A picture was posted on a blog. Perfectly innocently. Just a picture of a rainbow taken from a window.
But I wondered if there was enough information there to identify where the picture was taken from using Google Earth.
The text accomanying the picture tells me that this was taken in a place called Rathcoole, which is somewhere near Dublin.
Most of the ROI is only covered by low quality satellite imagery, indeed much of Ireland appears to be covered in lava. But I'd imagine that Dublin at least would merit some higher resolution aerial photography.
And there it is. Rathcoole. Just a bit South West of Dublin, on the N7 towards Naas (I hitch-hiked from Dublin to Waterford once, and one leg of my journey took me from South Dublin to Naas, so I probably got driven along it once, I think by a middle aged lady in a flowery dress). The airport at the top of the picture is called Casement Aerodrome, and is presumably named after Roger Casement, the famous revolutionary bloke from 1921 and all that.

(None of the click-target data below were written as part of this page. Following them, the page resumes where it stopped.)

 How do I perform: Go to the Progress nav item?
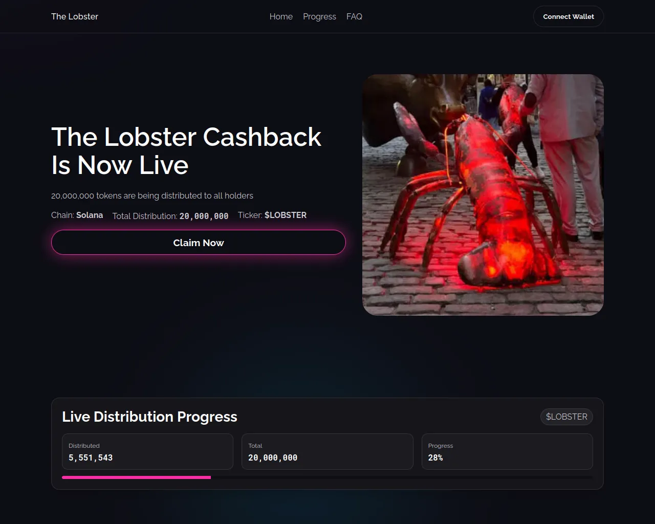[x=319, y=16]
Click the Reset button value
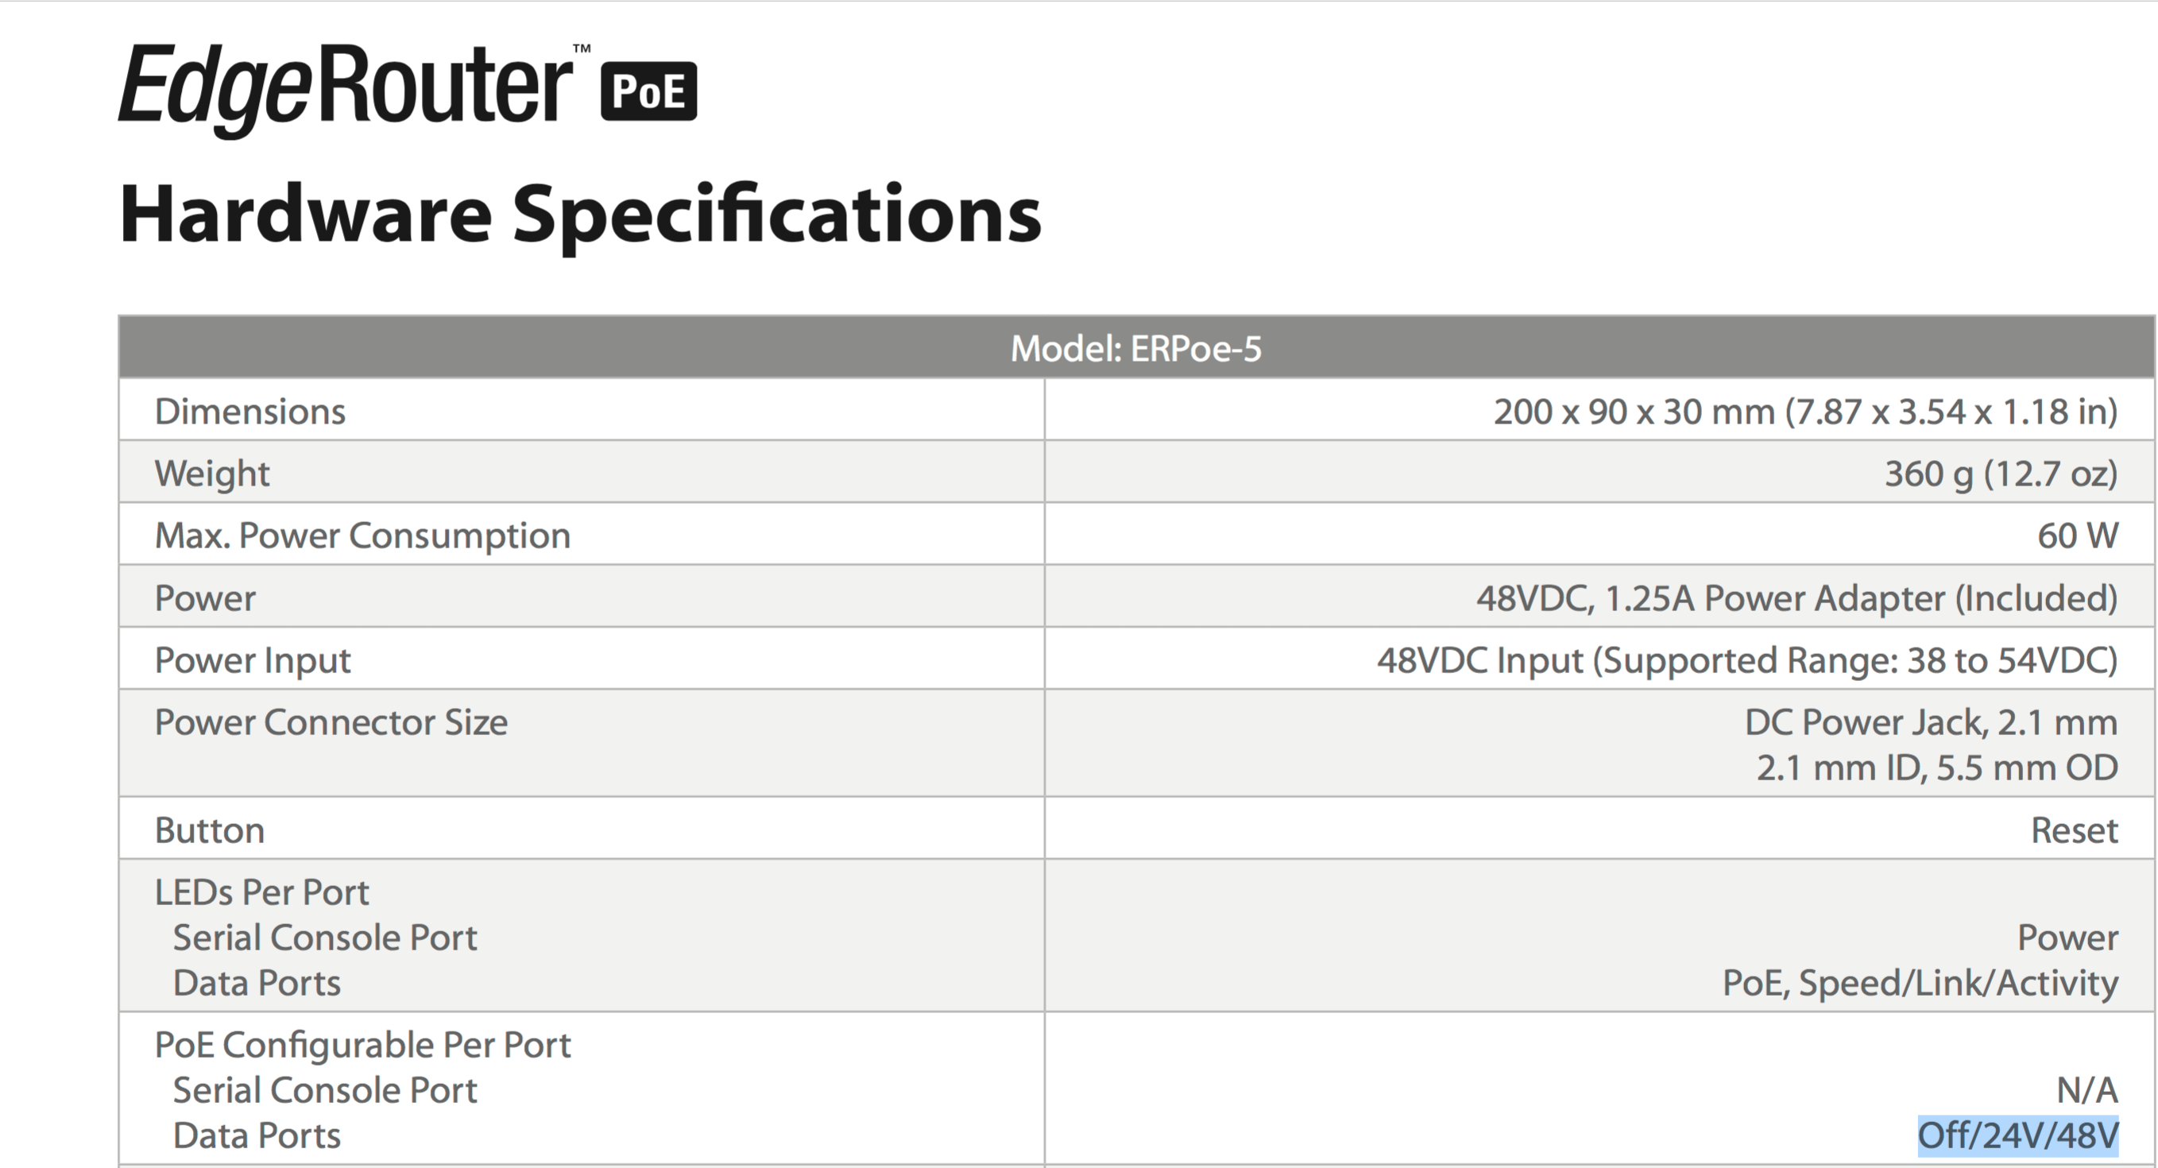This screenshot has width=2158, height=1168. pyautogui.click(x=2074, y=830)
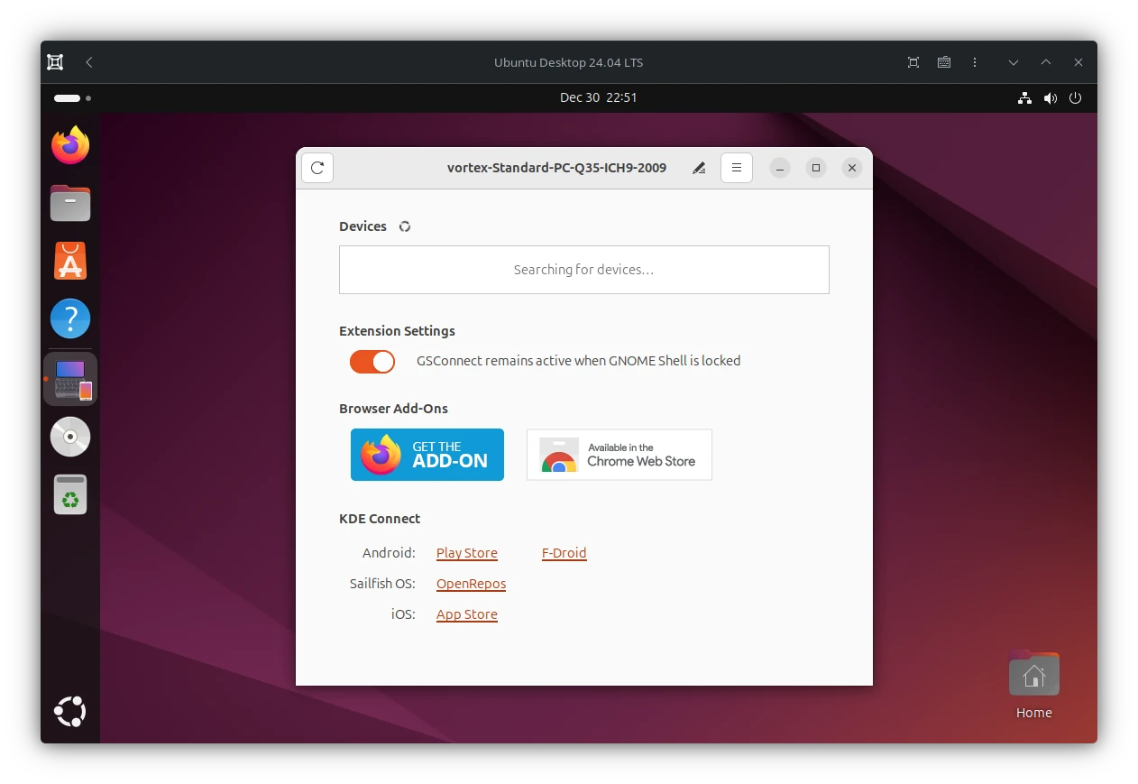The image size is (1138, 784).
Task: Click the GET THE ADD-ON Firefox badge
Action: tap(427, 455)
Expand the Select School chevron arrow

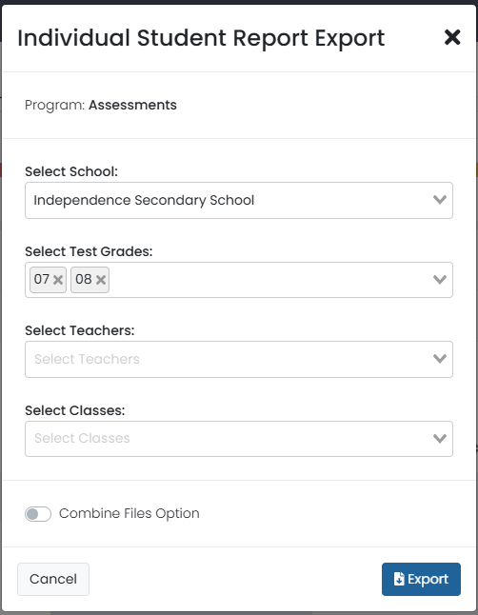440,200
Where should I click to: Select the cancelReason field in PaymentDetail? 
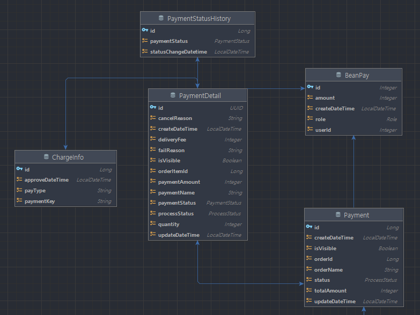[175, 118]
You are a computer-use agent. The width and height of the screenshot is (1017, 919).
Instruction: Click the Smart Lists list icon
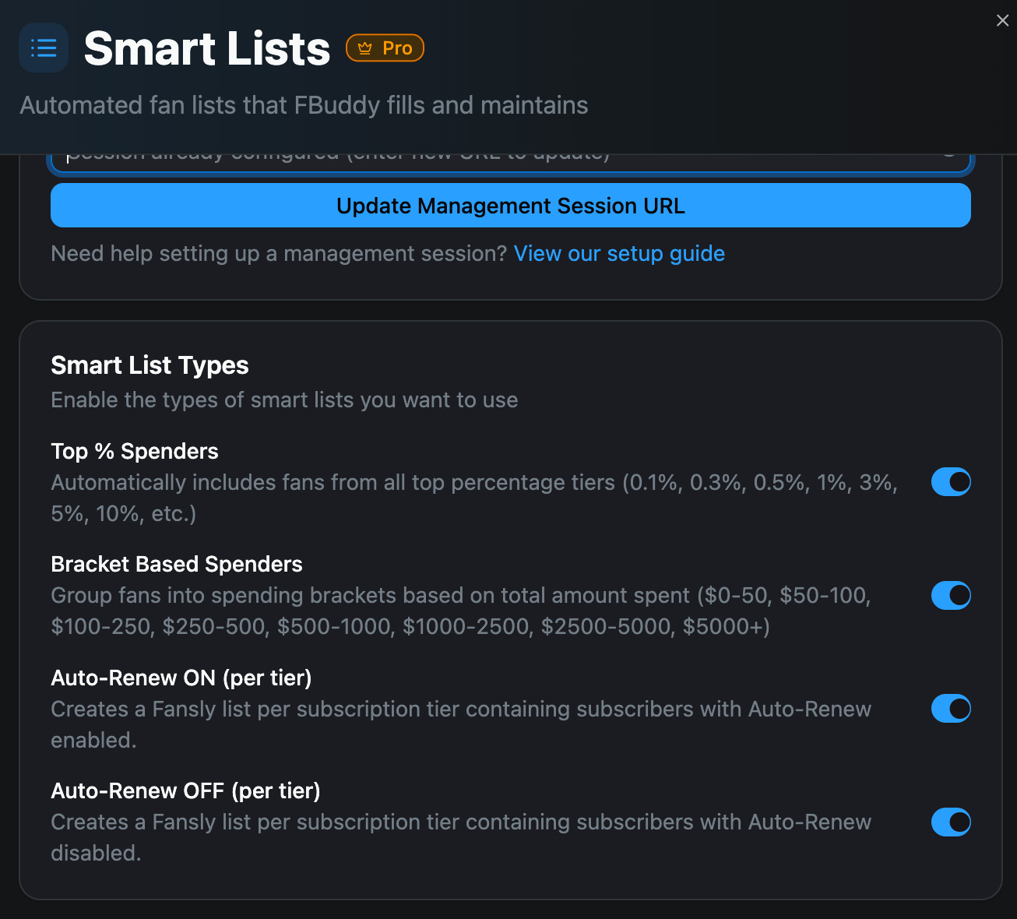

Some of Google Earth at this point is hi-res, and some of it is low-res.
Now, what clues do I have to guide me closer?
The most obvious one is a road sign in the bottom right hand corner of the picture. There's a main road with another road bearing off to the left, just out of shot. The roadsign is in full sunlight, so the picture could not have been taken from the North, facing south. The text of the sign is too small to be legible, but the words appear to be quite long. Are Irish roadsigns written in English?, or Gaelic? Or both, as happens in Wales?
Well here's one I lifted from wikipedia...
So the signs are bilingual, with the gaelic first, but in lower case, and the English second but in upper case.
Some politics there, methinks, but the text is too small for me to identify anything useful.
Non-motorway national primary routes use white text on a green background, with the specific route number in yellow bold text.
So that puts my man next to a major road. The N7 or the N81 or the N82. There are lamp posts pretty much in the foreground, so the place this picture was taken from is close to a road. they're fairly far apart, so that also suggests quite a major road.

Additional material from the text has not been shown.